A guerra no Oriente Médio completou uma semana sem qualquer sinal de cessar-fogo. Os ataques de EUA e Israel mataram, no sábado (28), o líder supremo do Irã, aiatolá Ali Khamenei, e chefes militares do regime, desencadeando uma retaliação que alastrou o conflito por toda a região.
Em resposta, o Irã disparou drones e mísseis contra Israel e bases norte-americanas no Golfo Pérsico. O Hezbollah, aliado de Teerã, também atacou Israel — e o exército israelense respondeu bombardeando Beirute, capital do Líbano.
Retaliação se alastra pelo Oriente Médio
As instalações militares americanas na região tornaram-se alvos diretos da represália do regime iraniano. Os EUA mantêm a maior rede de bases militares estrangeiras do mundo, segundo institutos especializados em estudos militares. No quinto dia de guerra, o Irã ampliou sua retaliação para além de Israel, disparando mísseis contra Catar e Kuwait — exatamente os países que abrigam parte das instalações americanas na região.
Na terça-feira (3), o presidente Donald Trump descartou qualquer perspectiva de acordo. Trump declarou ser “tarde demais” para negociar com Teerã, consolidando o impasse que já marcava os primeiros dias do conflito.

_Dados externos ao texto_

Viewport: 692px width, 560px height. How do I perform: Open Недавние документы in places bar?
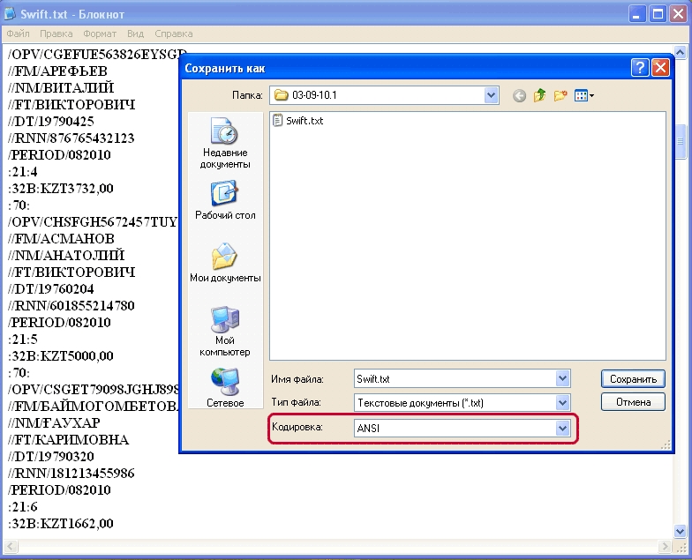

Crise diplomática entre EUA e Espanha
Em meio ao confronto regional, um atrito inesperado emergiu entre os aliados. Na quarta-feira (4), a Casa Branca anunciou cooperação militar com o governo espanhol — mas Madri negou de forma categórica o acordo. A Espanha abriga duas bases americanas em seu território, mas proibiu Washington de utilizá-las nas operações contra o Irã.
Bombas de precisão entram na equação
Os Estados Unidos sinalizaram uma nova escalada nas ferramentas de combate. Washington anunciou a intenção de utilizar bombas gravitacionais de precisão nos próximos ataques ao Irã — armamentos projetados para atingir alvos específicos com alta exatidão e dano localizado.
O anúncio se concretizou na sexta-feira (6): os EUA confirmaram o uso das bombas gravitacionais de alta precisão, lançando novos ataques à infraestrutura do regime em Teerã e Isfahan. A ação ampliou a ofensiva e indicou que o conflito entrou em uma nova fase, sem perspectiva de recuo imediato de nenhum dos lados envolvidos.